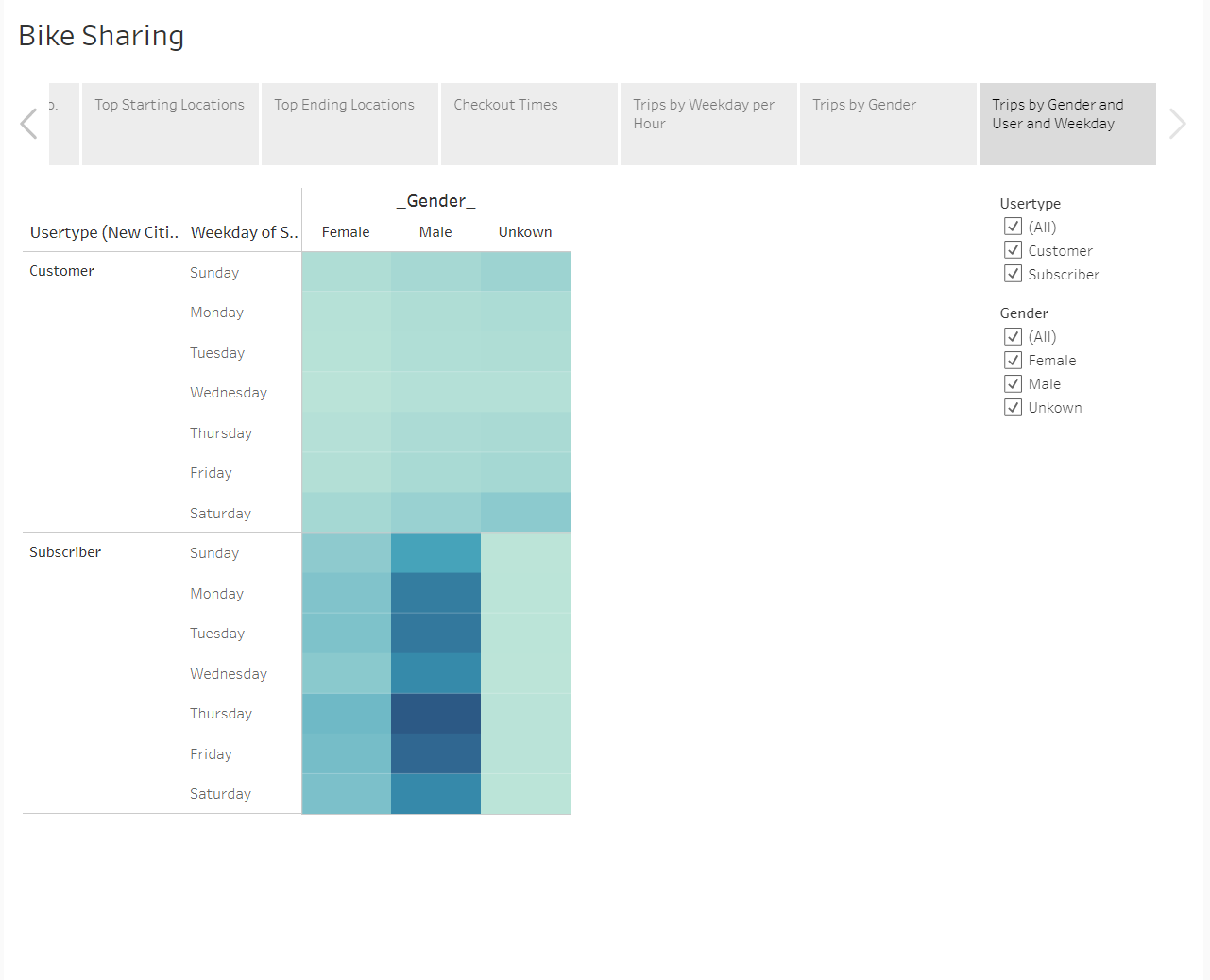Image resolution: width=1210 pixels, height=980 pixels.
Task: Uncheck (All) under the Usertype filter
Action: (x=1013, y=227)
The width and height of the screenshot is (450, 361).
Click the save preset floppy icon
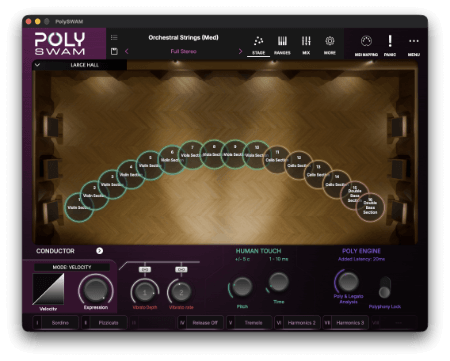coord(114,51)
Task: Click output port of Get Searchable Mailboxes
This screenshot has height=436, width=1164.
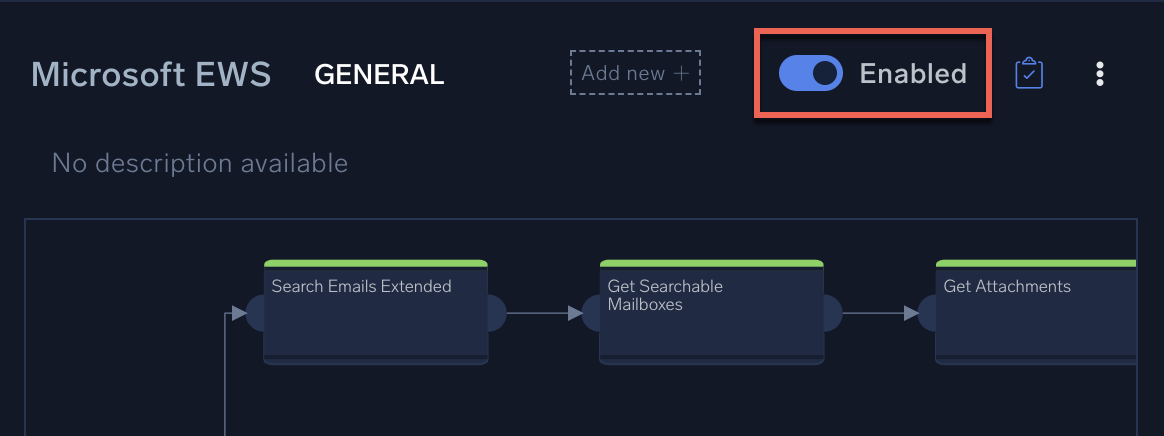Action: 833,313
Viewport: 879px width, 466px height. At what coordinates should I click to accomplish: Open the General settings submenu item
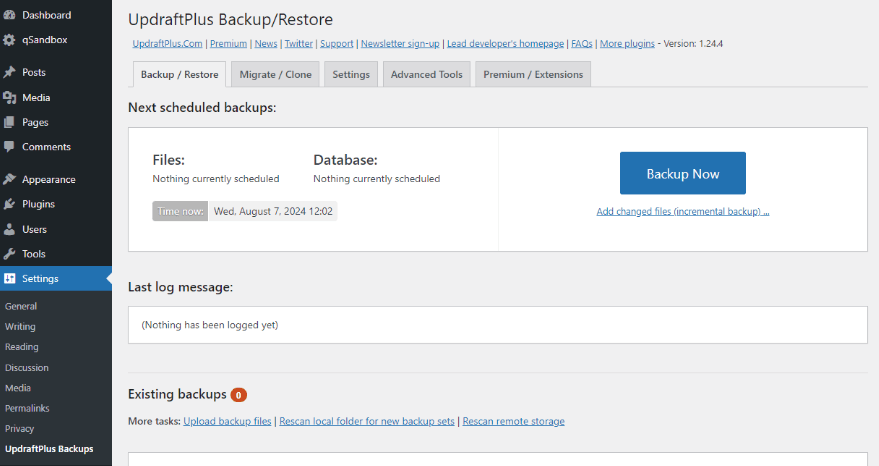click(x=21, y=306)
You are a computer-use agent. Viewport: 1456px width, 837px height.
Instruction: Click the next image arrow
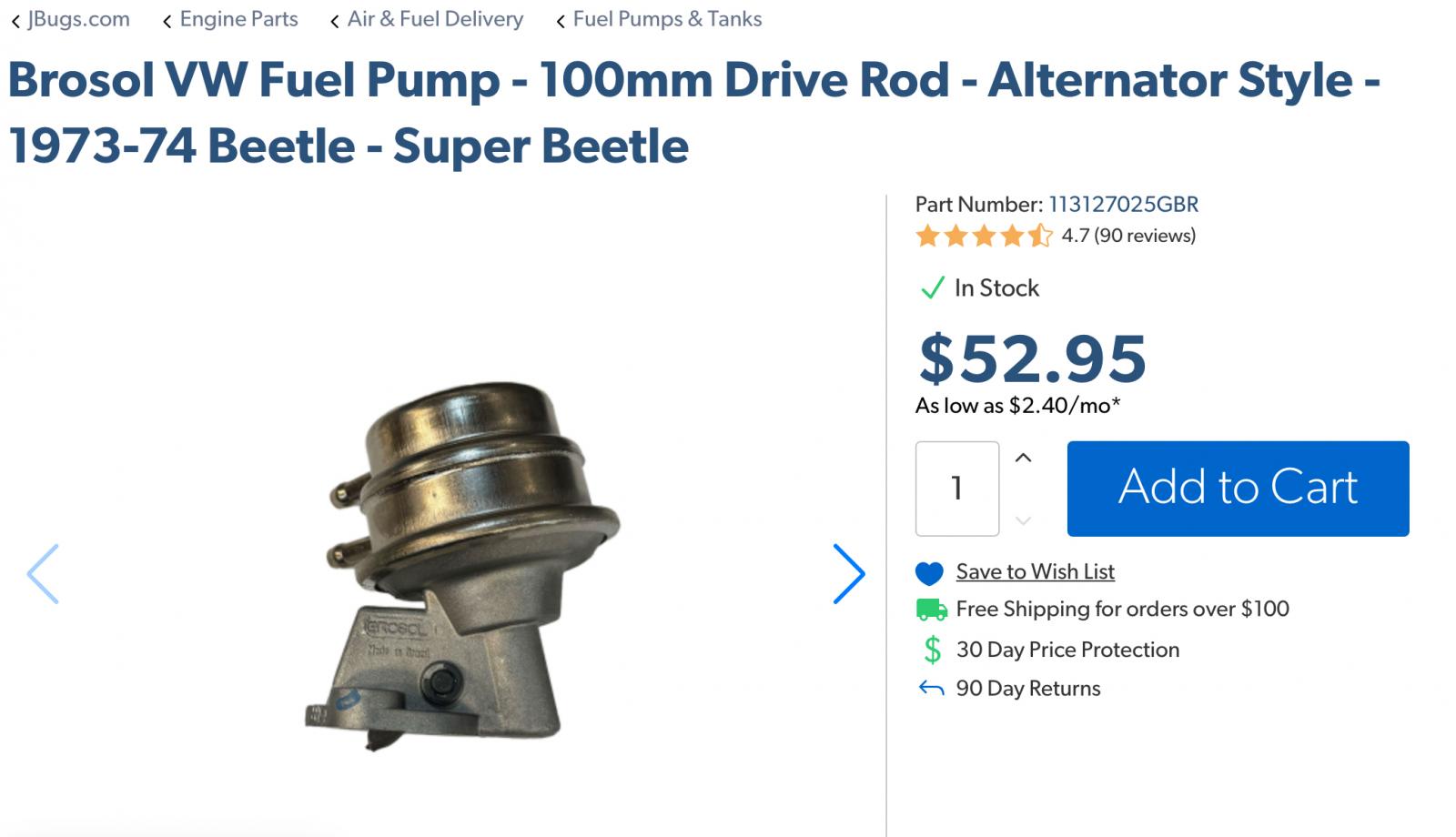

* _To do_: Reproduce the data above with every "screenshot" swapped for "capture" and everything else unchanged, leaving the pictures out.

* _Complete output_:
Image resolution: width=1210 pixels, height=980 pixels.
Task: Uncheck (All) under the Usertype filter
Action: (x=1013, y=227)
The width and height of the capture is (450, 361).
Click the save preset floppy icon
coord(114,51)
Task: Click output port of Get Searchable Mailboxes
This capture has height=436, width=1164.
Action: 833,313
Viewport: 879px width, 466px height. At what coordinates should I click to accomplish: Open the General settings submenu item
click(x=21, y=306)
You are a computer-use agent. Viewport: 1456px width, 837px height.
Instruction: Click the next image arrow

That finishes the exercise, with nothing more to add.